New Yorkers are marveling at the pair of red-tailed hawks which set up housekeeping just above the 12th floor window of a fancy Central Park apartment building. Marie Winn, who writes about nature for the Wall Street Journal, discusses her book, Red Tails in Love, with host Steve Curwood.

Transcript

CURWOOD: It's Living on Earth. I'm Steve Curwood. Okay, for wildlife in Manhattan you'd expect squirrels, robins, and maybe some enterprising raccoons. But consider the odds of spying a pair of nesting red-tailed hawks. Well, if you saunter over to Fifth Avenue along Central Park near 74th Street and you bring your binoculars, you can see the nest and maybe mom and dad hawk and their baby just above the 12th floor window of a fancy apartment building. Central Park is their hunting ground. After all, the park is prime bird-watching territory, being home to about 275 different species. But the showy and dramatic hawks get the most attention. The birds have even prompted a book by Wall Street Journal columnist Marie Winn. She writes about nature for the Journal, and she called her new book "Red Tails in Love." It's just out now in paperback. I asked her if it's the same family of hawks that comes each year to Fifth Avenue.

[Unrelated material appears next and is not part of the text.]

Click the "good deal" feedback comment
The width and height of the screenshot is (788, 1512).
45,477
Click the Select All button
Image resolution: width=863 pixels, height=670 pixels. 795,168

WINN: There's been one male, and he arrived in 1991 and he's been around ever since. So he's our main man, or as one of the regulars call him, His Guyness.

CURWOOD: Marie Winn, I've been out hawk watching, and I have to tell you that, you know, red tails aren't all that common to see and certainly I don't think I've ever seen any one near a city. At all. I mean, they're pretty shy birds. Do you have any explanation as to why these particular hawks are so willing to live in the city? I mean, right there on Fifth Avenue.

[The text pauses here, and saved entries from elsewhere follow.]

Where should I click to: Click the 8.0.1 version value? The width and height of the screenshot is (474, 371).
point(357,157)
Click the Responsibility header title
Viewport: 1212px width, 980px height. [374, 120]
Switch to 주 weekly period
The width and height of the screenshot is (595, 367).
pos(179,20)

WINN: Well, red-tailed hawks appear to be a species that is on the increase and that are taking advantage of some of the circumstances of contemporary life that are damaging the chances of other birds.

CURWOOD: Mm hm.

WINN: And my story is a perfect example of this. Since this book has come out, or in fact, since the first column that told the story of these nesting red-tailed hawks on the building on Fifth Avenue, news has filtered out of several other such nests. This is a bird that in books of the past has been described just as you've said, as a shy bird, nests in the deep forest, in very rural areas. And as Arthur Cleveland Bent, a writer of the past, described, if you come anywhere near to a red tail nest it might even abandon the nest. Well, this ain't so for our birds that we've been watching. And it seems to be decreasingly so for red-tailed hawks in general.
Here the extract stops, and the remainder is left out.